**TASK DIRECTIONS**
Which lines run from the one containing "Task: Open Last" through the end of the data? Write them out exactly, with the pictures left out.

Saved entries
Segment Open

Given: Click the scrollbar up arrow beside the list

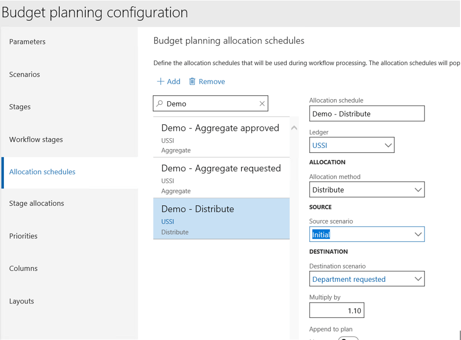Looking at the screenshot, I should pyautogui.click(x=295, y=127).
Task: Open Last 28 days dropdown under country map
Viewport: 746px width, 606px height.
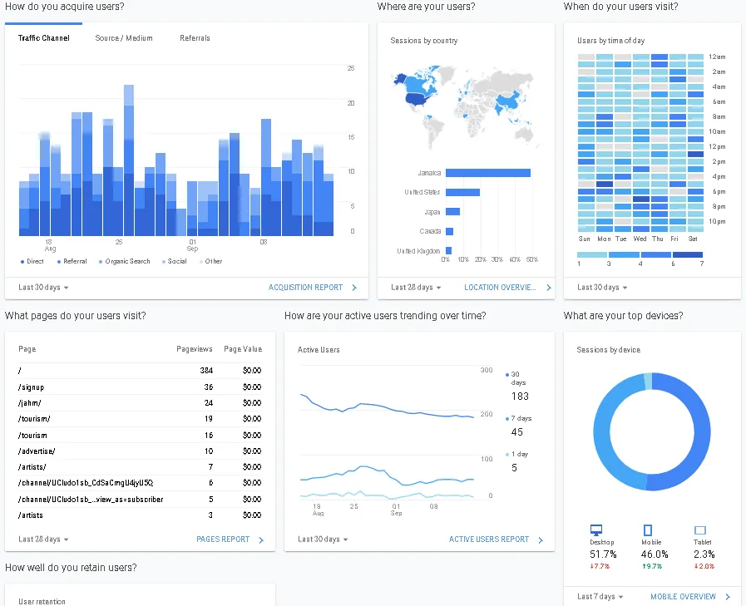Action: point(416,288)
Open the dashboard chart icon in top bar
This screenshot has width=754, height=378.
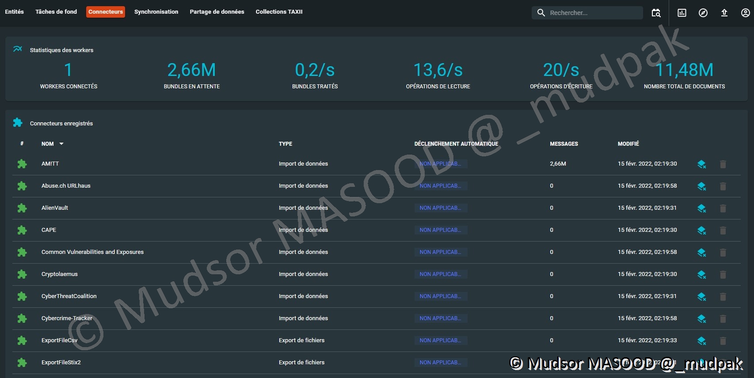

Segment Closed

**SOLUTION**
Task: Open Last 28 days dropdown under country map
Viewport: 746px width, 606px height.
Action: point(416,288)
Open the dashboard chart icon in top bar
This screenshot has width=754, height=378.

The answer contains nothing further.